Parse that up with NLTK and you can get
[('I', 'PRP'), ('really', 'RB'), ('enjoyed', 'VBD'),
('using', 'VBG'), ('your', 'PRP$'), ('paper', 'NN'),
('to', 'TO'), ('train', 'VB'), ('my', 'PRP$'), ('dog', 'NN')]
Where the parse tree would tell me that 'enjoyed' is the central (past-tense) verb of the simple sentence. To enjoy something is good. To train something is generally a good thing. Gerunds, nouns, comparatives, and such are relatively neutral. So give this a Good score of 0.90.
Except I really mean that I either hit my dog with your paper or let it excrete on the paper which you'd probably consider a not Good thing.
Hire a person for this recognition task.
Added for those who imagine that even trained classifiers are of much use:
Classify this real entry from a real customer review corpus using any classifier you like trained on any dataset you like:
This camera keeps on autofocussing in
auto mode with a buzzing sound which
can't be stopped. It would be really
good if they have given an option to
stop this autofocussing. If you want
to have the date and time on the
image, it's only through their
software which reads the image's date
and time from the image's meta-data.
So if you use your card reader and
copy images - you got to once again
open them through their software to
put the date and time. In that too,
there isn't a direct way to add date
and time
- you got to say 'print images' to a different directory in which there is
an option to specify the date and time
. Even the slightest of the shakes
totally distorts your image. Indoor
images weren't so clear. You got to
have flash 'on' to get it even though
your room is well lit. The lens cap is
a really annoying. the movie clips
taken will always have some 'noise' in
it - you can't avoid that.
The worst mood classification I obtained was "totally equivocal" yet humans can easily determine that this is anything but complimentary. This wasn't a randomly picked datum, rather one that was selected for negative bias without "hate" or "suxz" or similar.
You're looking for a technique that uses a machine learning classifier to determine whether a piece of text is positive or negative.
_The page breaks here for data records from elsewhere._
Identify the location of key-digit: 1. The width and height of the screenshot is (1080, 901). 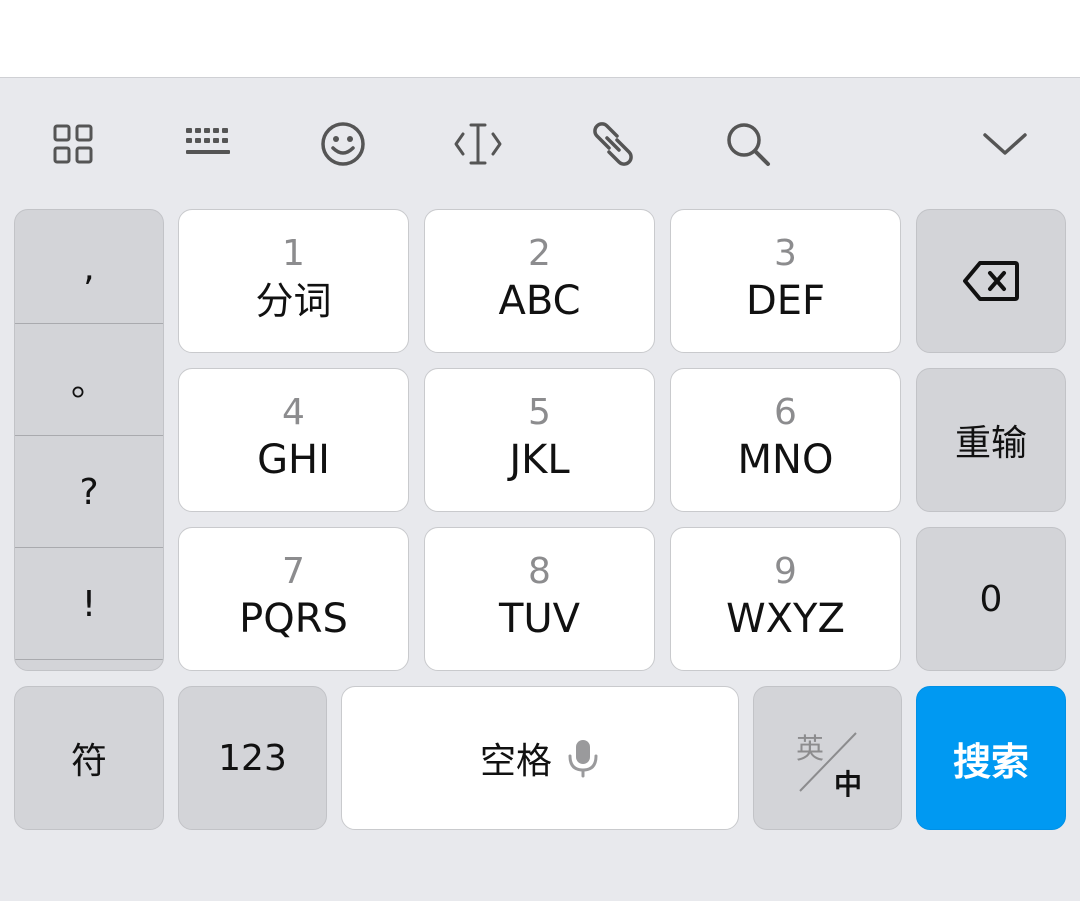
(294, 254).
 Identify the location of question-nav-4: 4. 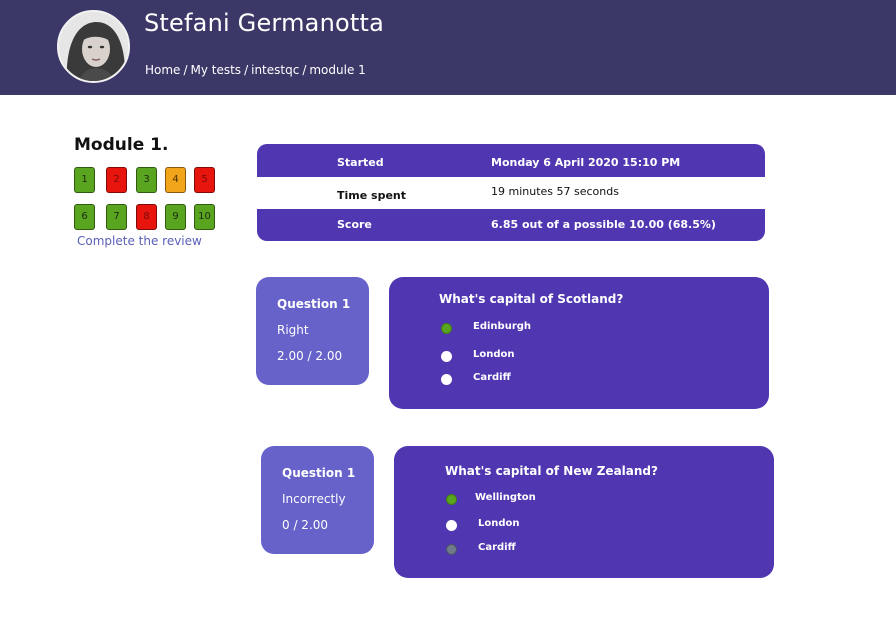
(176, 180).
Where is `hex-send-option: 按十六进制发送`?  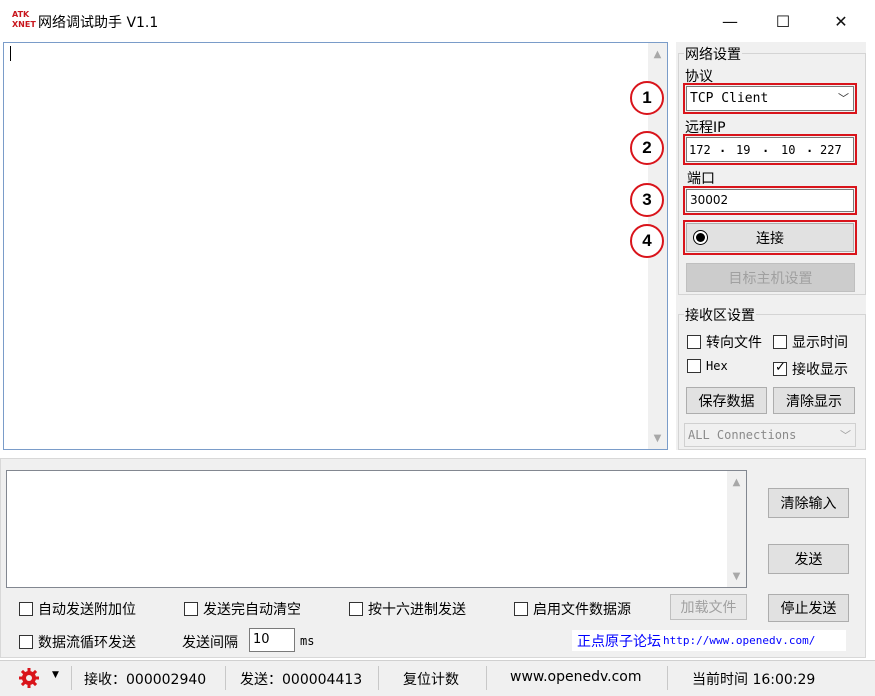 hex-send-option: 按十六进制发送 is located at coordinates (408, 609).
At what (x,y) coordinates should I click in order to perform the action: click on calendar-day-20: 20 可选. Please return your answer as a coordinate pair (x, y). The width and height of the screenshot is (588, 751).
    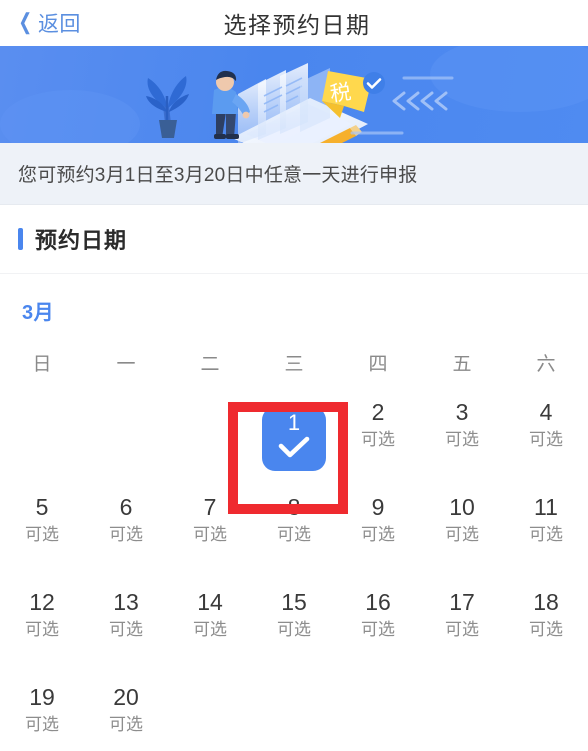
    Looking at the image, I should click on (126, 713).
There have been various different attempts at this by a number of research teams (e.g. http://research.yahoo.com/pub/2387 and http://lingcog.iit.edu/doc/appraisal_sentiment_cikm.pdf) we can get about 80% to 90% accuracy at determining whether a product review is positive or negative.
Due to the brevity of your question, it's not obvious to me whether determining whether a product review is positive or negative is the same task you're trying to accomplish, or merely a related task, but I'd suggest starting simple with bag-of-words classification with a Bayesian classifier (which NLTK should be able to handle), and then improve your techniques from there depending on how the accuracy turns out.
Unfortunately, I've never used NLTK (nor Python for that matter) so I can't give you a code example of how to use NLTK for this.